“Doula” is the greek word for servant. In the context of a birth, I am just that. I serve women during their labor and delivery. A doula is a woman experienced in childbirth that assists a woman during her labor and birth by providing emotional and physical support. Practically speaking this means throughout pregnancy a Doula provides information and answers questions. When labor happens, a Doula provides many different comfort measures as well as supporting a woman emotionally which comes in many forms– a caring touch, soothing words, listening to her fears and worries.
Have you been formally trained?
There are many ways for someone to become a Doula. Some are certified and some are not. In my case, I am pursuing certification through ToLabor. I hope to be finished by this time 2016, perhaps sooner! The certification process involves attending births, attending an intensive training workshop, attending a birth class, required reading, and a written exam. I have attended the training workshop and am now considered a Professional Birth Doula.
Does a Doula take the place of a birth partner?
No, a doula does not take the place of the birth partner. Your partner is going to be an invaluable source of support during your labor, but your partner may not have a broad knowledge about birth and medical procedures. Your partner will also need breaks to use the restroom or eat, so having a doula will make sure you are continuously supported. Doulas will work with your partner to form your support team.
Is there any evidence supporting Doulas?
Yes! One review of 22 trials with over 15,000 women, showed that continuous support during labor had better outcomes.
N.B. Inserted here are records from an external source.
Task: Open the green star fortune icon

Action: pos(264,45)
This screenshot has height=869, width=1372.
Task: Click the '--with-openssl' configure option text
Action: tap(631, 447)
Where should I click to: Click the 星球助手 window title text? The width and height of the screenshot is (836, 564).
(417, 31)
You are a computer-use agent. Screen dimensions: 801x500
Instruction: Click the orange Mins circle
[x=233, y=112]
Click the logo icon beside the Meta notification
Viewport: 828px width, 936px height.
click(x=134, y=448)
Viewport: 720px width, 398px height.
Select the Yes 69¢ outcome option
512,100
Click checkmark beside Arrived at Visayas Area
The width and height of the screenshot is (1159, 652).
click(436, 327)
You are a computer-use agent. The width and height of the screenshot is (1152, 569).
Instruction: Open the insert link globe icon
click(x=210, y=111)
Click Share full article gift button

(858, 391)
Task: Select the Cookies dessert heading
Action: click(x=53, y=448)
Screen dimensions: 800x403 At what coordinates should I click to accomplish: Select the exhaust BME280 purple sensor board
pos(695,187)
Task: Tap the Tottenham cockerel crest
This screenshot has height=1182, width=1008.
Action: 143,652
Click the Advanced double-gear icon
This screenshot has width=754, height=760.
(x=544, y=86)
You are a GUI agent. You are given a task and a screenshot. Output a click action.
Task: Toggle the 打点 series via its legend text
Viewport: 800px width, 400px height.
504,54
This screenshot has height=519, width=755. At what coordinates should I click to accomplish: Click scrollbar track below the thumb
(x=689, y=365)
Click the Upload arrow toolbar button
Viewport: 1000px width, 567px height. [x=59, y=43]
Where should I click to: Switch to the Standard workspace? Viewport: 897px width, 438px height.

Women with continuous support were more likely to have a spontaneous vaginal birth and less likely to use pain medications and epidurals, have a vacuum or forceps assisted births, or have cesarean births. Women who had continuous support also had shorter labors and fewer babies with low APGAR scores.
Things a Doula does NOT do:
- A doula is not a medical professional and as such does not perform any clinical tasks.
- A doula does not speak for you. She helps support your voice.
- A doula does not make decisions for you. She listens to you, provides information, and ultimately supports whatever decision you make.